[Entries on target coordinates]
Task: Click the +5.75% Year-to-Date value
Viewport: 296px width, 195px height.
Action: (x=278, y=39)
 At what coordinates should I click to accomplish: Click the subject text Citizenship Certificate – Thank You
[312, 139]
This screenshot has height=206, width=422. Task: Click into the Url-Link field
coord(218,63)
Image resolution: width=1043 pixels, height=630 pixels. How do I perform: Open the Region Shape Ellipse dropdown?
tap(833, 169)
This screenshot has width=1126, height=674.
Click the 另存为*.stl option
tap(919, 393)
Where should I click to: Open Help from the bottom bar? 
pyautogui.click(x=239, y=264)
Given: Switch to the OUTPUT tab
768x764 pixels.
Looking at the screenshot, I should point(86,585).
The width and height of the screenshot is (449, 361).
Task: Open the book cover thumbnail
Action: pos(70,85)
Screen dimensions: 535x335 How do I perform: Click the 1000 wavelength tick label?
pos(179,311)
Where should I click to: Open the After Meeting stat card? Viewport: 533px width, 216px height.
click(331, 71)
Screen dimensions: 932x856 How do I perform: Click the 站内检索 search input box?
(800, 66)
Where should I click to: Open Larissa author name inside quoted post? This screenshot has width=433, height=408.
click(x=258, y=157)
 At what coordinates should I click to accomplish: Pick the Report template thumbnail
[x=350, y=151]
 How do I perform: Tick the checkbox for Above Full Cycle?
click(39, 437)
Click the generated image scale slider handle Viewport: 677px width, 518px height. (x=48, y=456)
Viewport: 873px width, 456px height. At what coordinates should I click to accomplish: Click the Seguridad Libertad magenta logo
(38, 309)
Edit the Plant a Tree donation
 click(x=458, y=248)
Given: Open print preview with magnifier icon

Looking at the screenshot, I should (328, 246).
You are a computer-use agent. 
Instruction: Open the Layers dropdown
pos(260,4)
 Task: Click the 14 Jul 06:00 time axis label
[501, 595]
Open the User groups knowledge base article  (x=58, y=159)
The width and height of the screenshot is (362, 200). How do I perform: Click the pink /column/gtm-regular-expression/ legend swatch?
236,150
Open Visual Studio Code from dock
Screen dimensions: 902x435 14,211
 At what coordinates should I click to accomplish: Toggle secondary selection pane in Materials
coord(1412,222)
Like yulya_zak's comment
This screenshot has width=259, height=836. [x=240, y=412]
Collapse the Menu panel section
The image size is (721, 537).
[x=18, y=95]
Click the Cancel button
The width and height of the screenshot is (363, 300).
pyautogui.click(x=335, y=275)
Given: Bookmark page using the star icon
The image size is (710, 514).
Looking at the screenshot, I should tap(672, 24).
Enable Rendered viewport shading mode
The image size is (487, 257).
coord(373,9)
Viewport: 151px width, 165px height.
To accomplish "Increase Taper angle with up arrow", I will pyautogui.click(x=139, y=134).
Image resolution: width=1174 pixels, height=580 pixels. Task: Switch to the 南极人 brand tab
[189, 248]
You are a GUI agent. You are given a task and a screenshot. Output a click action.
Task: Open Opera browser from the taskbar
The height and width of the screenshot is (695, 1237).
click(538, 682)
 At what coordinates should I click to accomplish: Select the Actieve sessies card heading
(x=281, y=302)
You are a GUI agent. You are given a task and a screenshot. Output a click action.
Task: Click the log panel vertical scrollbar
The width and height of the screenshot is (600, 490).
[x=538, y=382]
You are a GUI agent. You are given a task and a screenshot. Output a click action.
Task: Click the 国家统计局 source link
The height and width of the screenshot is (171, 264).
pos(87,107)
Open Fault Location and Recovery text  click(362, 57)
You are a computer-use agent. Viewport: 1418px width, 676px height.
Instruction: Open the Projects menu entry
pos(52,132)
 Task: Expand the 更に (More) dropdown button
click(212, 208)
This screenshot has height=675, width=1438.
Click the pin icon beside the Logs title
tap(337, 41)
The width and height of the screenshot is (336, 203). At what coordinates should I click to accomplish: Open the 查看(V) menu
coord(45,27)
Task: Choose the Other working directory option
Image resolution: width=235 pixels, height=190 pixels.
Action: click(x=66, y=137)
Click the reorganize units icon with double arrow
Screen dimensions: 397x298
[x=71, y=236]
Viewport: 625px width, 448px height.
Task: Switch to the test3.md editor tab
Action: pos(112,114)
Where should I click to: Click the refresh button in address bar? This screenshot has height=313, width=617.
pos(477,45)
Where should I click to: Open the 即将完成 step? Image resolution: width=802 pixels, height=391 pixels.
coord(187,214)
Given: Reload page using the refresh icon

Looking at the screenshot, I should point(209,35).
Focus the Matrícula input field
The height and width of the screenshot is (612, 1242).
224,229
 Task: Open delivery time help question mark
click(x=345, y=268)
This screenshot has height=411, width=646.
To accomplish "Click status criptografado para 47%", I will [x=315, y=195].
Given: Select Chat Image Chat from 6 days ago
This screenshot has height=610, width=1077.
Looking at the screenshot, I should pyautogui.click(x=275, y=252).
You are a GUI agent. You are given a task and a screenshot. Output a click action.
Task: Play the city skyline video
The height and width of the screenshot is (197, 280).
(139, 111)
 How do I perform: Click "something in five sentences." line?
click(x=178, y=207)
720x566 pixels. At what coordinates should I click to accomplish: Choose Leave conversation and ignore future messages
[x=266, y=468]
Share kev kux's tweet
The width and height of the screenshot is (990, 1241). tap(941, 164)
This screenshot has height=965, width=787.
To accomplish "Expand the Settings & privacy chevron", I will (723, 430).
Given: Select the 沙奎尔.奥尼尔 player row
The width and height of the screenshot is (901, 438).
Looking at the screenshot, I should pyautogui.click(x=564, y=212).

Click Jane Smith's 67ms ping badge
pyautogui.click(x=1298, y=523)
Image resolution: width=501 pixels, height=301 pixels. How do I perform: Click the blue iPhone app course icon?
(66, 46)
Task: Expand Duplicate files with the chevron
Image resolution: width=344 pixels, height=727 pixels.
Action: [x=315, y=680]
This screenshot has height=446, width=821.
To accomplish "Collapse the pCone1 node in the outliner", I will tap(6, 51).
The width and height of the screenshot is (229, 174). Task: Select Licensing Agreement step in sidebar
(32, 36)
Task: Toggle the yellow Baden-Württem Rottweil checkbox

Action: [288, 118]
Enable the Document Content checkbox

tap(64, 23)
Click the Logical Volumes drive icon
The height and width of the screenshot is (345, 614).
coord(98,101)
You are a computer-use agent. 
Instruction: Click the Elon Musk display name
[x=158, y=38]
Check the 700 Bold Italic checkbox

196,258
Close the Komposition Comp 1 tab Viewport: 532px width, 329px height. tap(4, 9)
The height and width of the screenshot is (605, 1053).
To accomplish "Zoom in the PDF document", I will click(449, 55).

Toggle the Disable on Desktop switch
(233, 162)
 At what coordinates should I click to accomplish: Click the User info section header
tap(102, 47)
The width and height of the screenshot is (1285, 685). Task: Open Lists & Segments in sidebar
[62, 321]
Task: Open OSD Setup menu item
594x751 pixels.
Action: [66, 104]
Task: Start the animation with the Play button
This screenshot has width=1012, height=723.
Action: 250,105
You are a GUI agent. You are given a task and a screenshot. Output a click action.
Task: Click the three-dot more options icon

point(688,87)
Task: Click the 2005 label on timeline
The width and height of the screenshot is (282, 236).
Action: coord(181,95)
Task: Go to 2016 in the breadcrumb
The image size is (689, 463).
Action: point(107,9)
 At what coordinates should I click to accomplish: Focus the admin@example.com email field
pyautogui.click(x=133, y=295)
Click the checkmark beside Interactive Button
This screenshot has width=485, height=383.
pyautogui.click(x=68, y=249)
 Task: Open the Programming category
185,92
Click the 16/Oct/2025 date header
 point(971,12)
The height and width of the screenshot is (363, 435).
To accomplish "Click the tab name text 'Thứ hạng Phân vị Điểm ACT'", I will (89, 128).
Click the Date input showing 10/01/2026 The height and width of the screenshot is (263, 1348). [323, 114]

=== DIRECTION ===
Revise the material from the line containing "Task: Go to 2016 in the breadcrumb" through the end of the material, replacing "Programming" with "Settings" and leaving everything else unchanged.

=== COMPLETED EXERCISE ===
Task: Go to 2016 in the breadcrumb
The image size is (689, 463).
Action: point(107,9)
 At what coordinates should I click to accomplish: Focus the admin@example.com email field
pyautogui.click(x=133, y=295)
Click the checkmark beside Interactive Button
This screenshot has width=485, height=383.
pyautogui.click(x=68, y=249)
 Task: Open the Settings category
185,92
Click the 16/Oct/2025 date header
 point(971,12)
The height and width of the screenshot is (363, 435).
To accomplish "Click the tab name text 'Thứ hạng Phân vị Điểm ACT'", I will (89, 128).
Click the Date input showing 10/01/2026 The height and width of the screenshot is (263, 1348). [323, 114]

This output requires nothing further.